Дома на этом месте сгнили ещё до Третьей, стремительно превратились в труху, только холмики видны, хрустят под ногами ржавые гвозди, кирпичные чешуи и битое в тонкие, острые клинья стекло. Всё, что осталось от хутора, — вишнёвые сады. Раскорячило их, узлами завязались деревья, и от коротких, словно обрубленных стволов высоко вверх тянутся кривые ветки. И листьев на них нет, но вишенки заметны, мелкие, чёрные, словно засохшие. А у корней воронки, провалы, из которых задувает промозглый ветер.
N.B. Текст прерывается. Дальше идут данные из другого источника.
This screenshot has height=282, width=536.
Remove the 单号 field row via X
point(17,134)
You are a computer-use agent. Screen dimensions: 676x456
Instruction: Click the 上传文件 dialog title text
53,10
Плохое это место, даже для Зоны плохое, днём ещё ничего, можно пройти, но по ночам… скрипит что-то в пещерах, постукивает, а то вдруг столбами тёплый белый туман прёт, и под землёй не то шипение, не то свист слышен. Пропадали здесь сталкеры. И, что совсем паршиво, придётся мне тут ночевать. Не пройду в темноте по Ямам. Не получится.

Тонкие облака немного пропускали свет луны, и я с трудом, но различал силуэты деревьев, антрацитово-чёрные пятна провалов, дом слева, точнее, только его фундамент. За неимением хоть какого-нибудь укрытия мне оставалось только прижаться спиной к остаткам стены и пережидать долгую бессонную ночь. Костёр из плотных, мокрых сучьев неохотно тлел, почти не давая света, но и такой огонь был лучше, чем вообще никакого. С другой стороны, эти дрова горят не быстро, мешает им гореть прелый сок, выкипающий белёсыми шапочками пены, так что топлива должно хватить до утра…

«Сайгу» на колени, проверить запасные магазины с вязаной картечью. ПП-2000 положить рядом, под руку. И что понесло меня сегодня в сторону Ям, будь они неладны? Рассчитывал, называется, засветло хутор проскочить, чтоб добраться к вечеру до одного надёжного подвала. Совсем забыл, что Зона, поганка, обожает ломать планы на будущее. Вот и сидел четыре часа на крыше ржавого автобуса, пока медленно плыло по земле студенистое, дрожащее «марево», и по-хорошему, надо было мне сразу и завернуть назад, да вот рискнуть захотел, думал, успею. Успел. Молодца, сталкер Лунь, так держать. Умный ты мужик, ничего не скажешь.